In October 2021, and appeals court sided with the trial court's ruling related to greenhouse gas mitigation and the county's General Plan policy on providing affordable housing.
However, the Court of Appeal "reversed the trial court's ruling related to the other concerns, including fire safety and evacuation, inconsistency with the SANDAG Regional Plan and the community plan policy related to septic systems."
"On Oct. 19, 2022, the trial court issued a revised order requiring the county to rescind the project approvals within 60 days," according to the county.
Following the legal outcomes, county supervisors in December 2022 adopted a resolution that rescinded earlier project approvals.
In a Sept. 25 letter sent to Lawson-Remer, seven wildfire scientists and safety experts wrote that based on research, along with state and national fire safety guidance, they found "that the project would expose residents and surrounding communities to extreme wildfire risk."

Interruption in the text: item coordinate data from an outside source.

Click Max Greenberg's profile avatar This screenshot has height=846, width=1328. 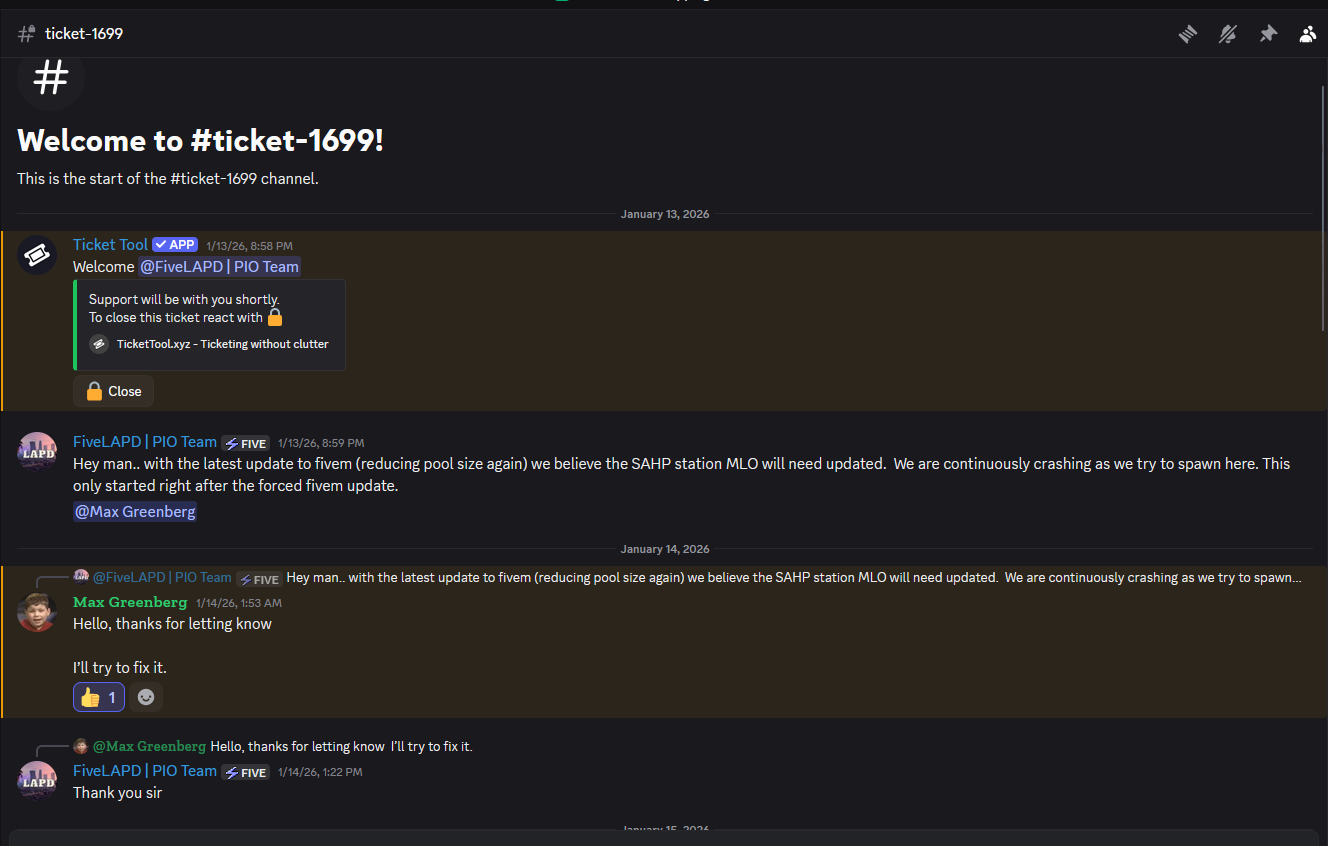click(x=38, y=612)
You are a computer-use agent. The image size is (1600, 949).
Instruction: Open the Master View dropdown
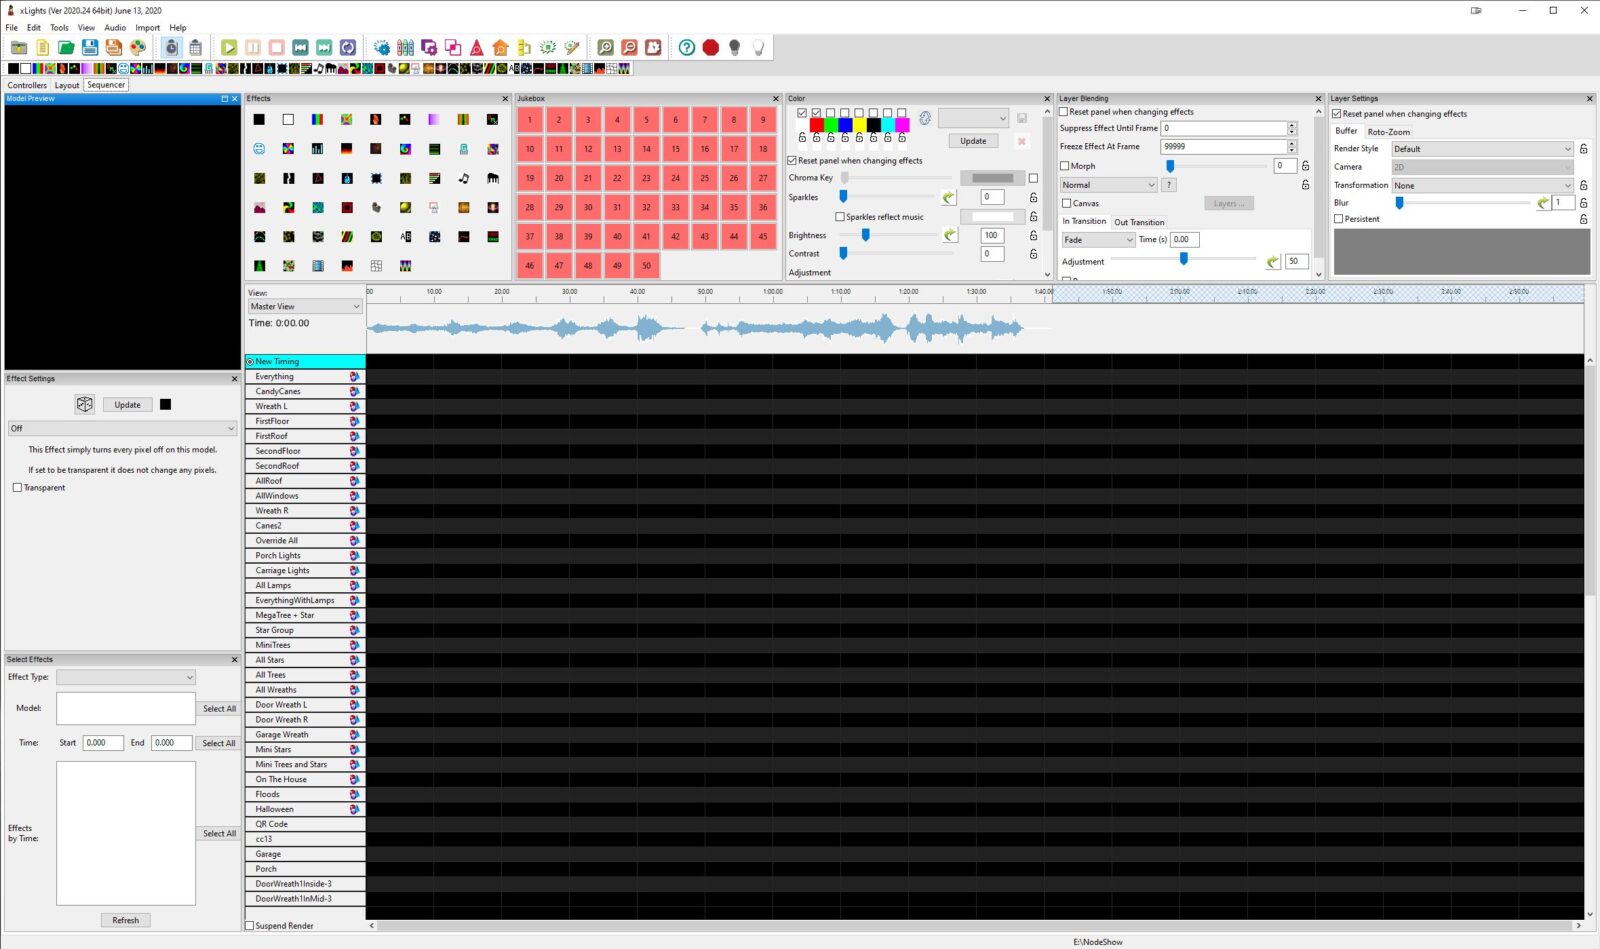[304, 305]
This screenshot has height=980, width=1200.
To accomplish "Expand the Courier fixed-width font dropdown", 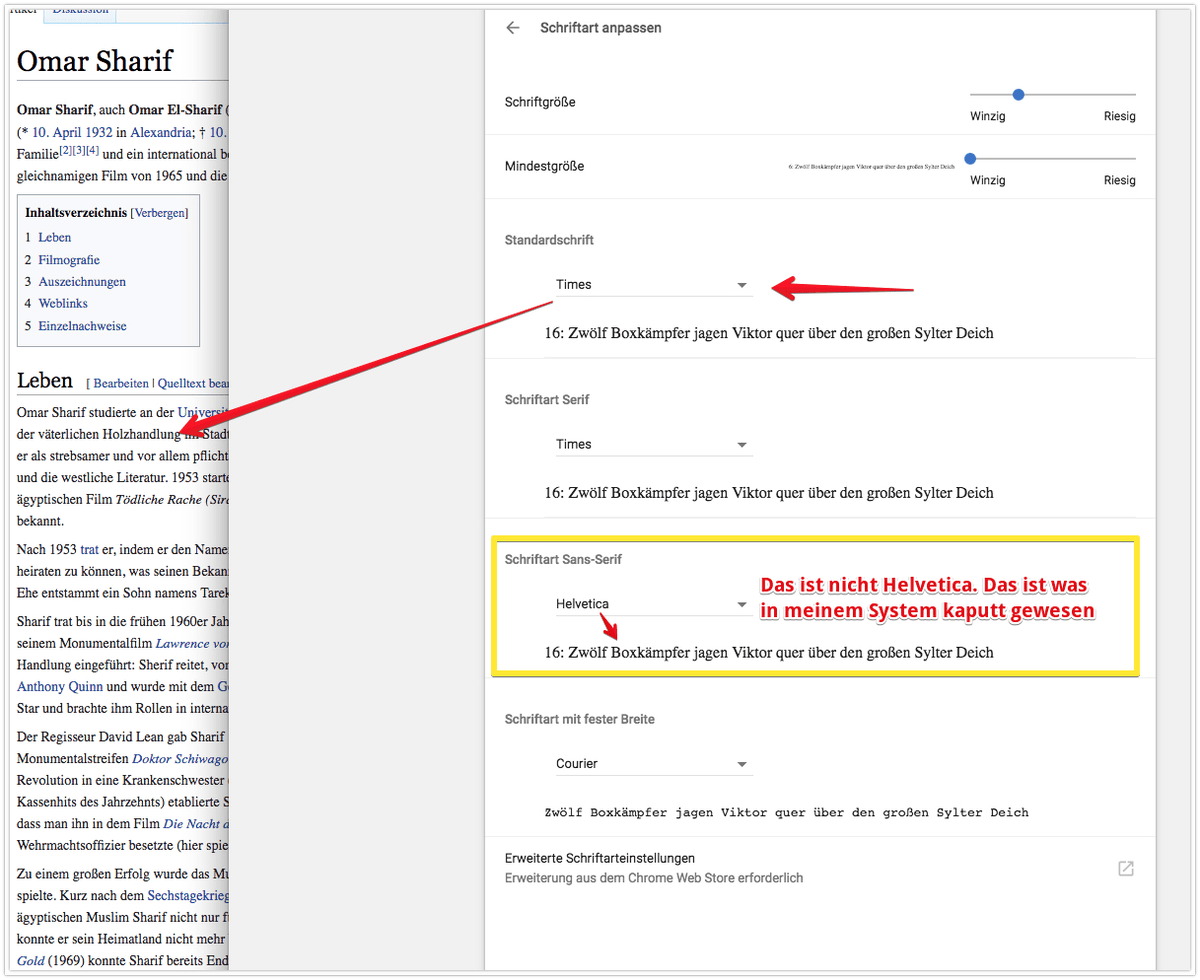I will point(653,764).
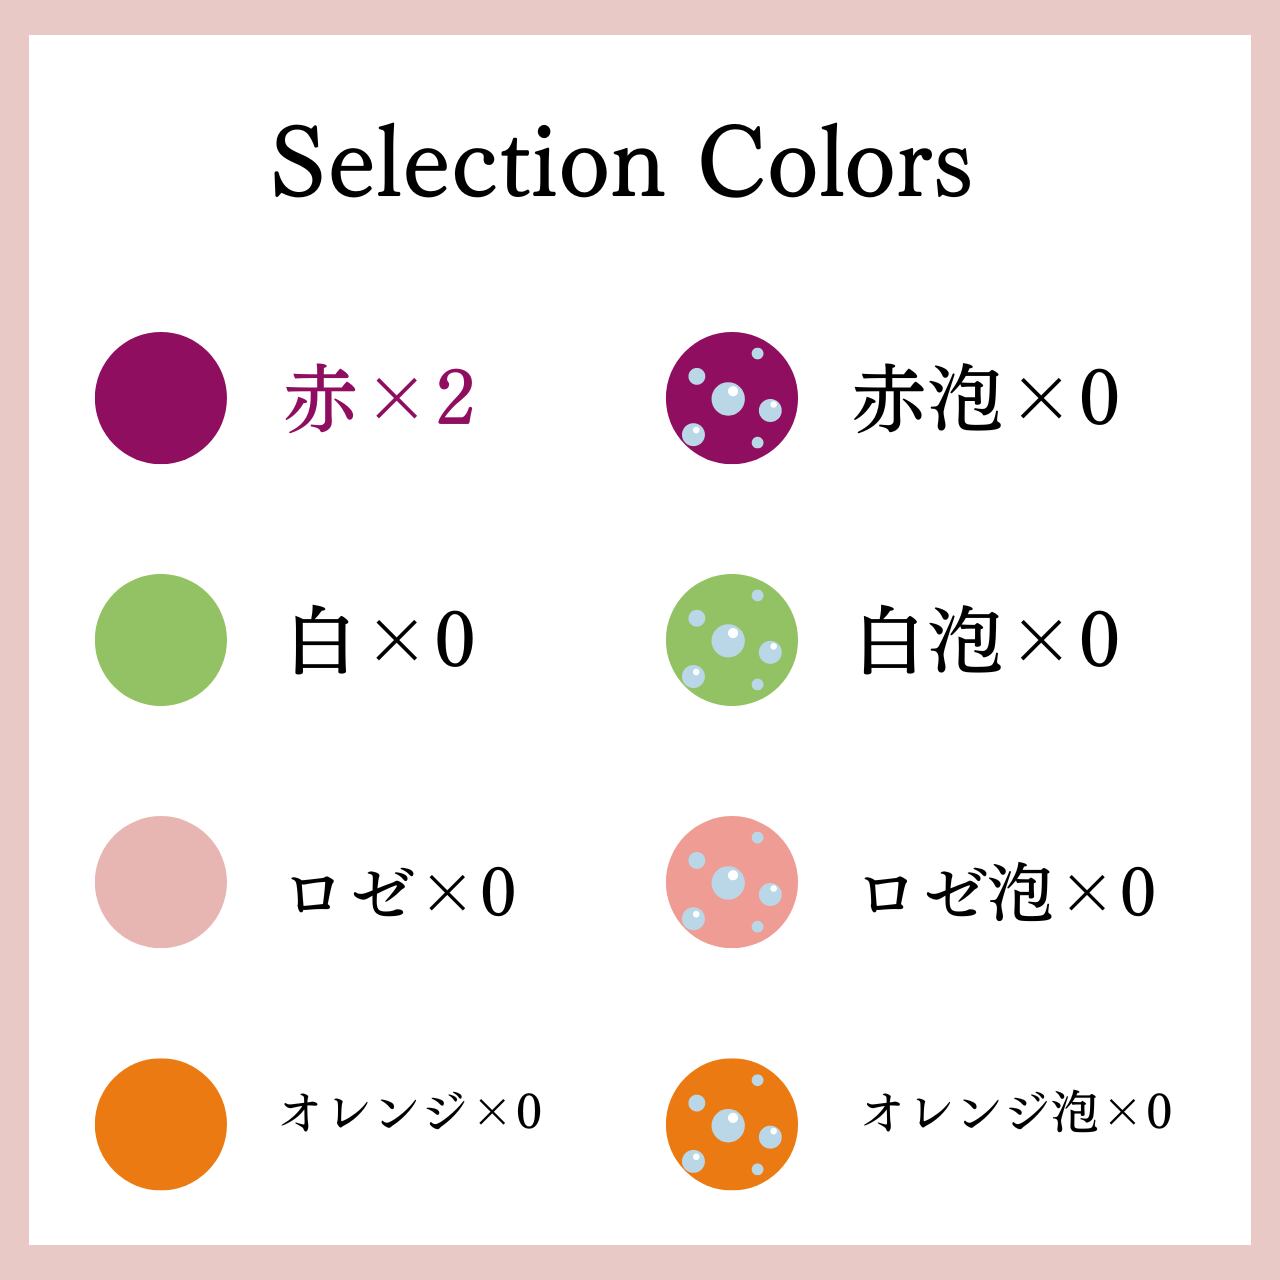Click the 赤×2 label

click(x=379, y=399)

The authors cited three primary concerns:
-- increased ignition from new development
-- evacuation times that would exceed wildfire spread
-- no viable population-level protection strategy if evacuation fails
Another letter dated Sept. 25 and signed by over 20 environmental groups -- including the Endangered Habitats League, Preserve Wild Poway and San Diego 350 -- asked the board to deny the General Plan amendment as "inconsistent with the board's direction for sustainable land use. " In an Aug. 22 KPBS report, developers "said they've mitigated the fire danger by proposing to expand a bridge that crosses Escondido Creek into multiple lanes. Residents said that's not enough."
KPBS also reported that Kovach described concerns over evacuation points as a "baseless scare tactic."
Kovach said concerns have "been disproved time and again by fire, law enforcement and evacuation experts, county government and the California appellate court."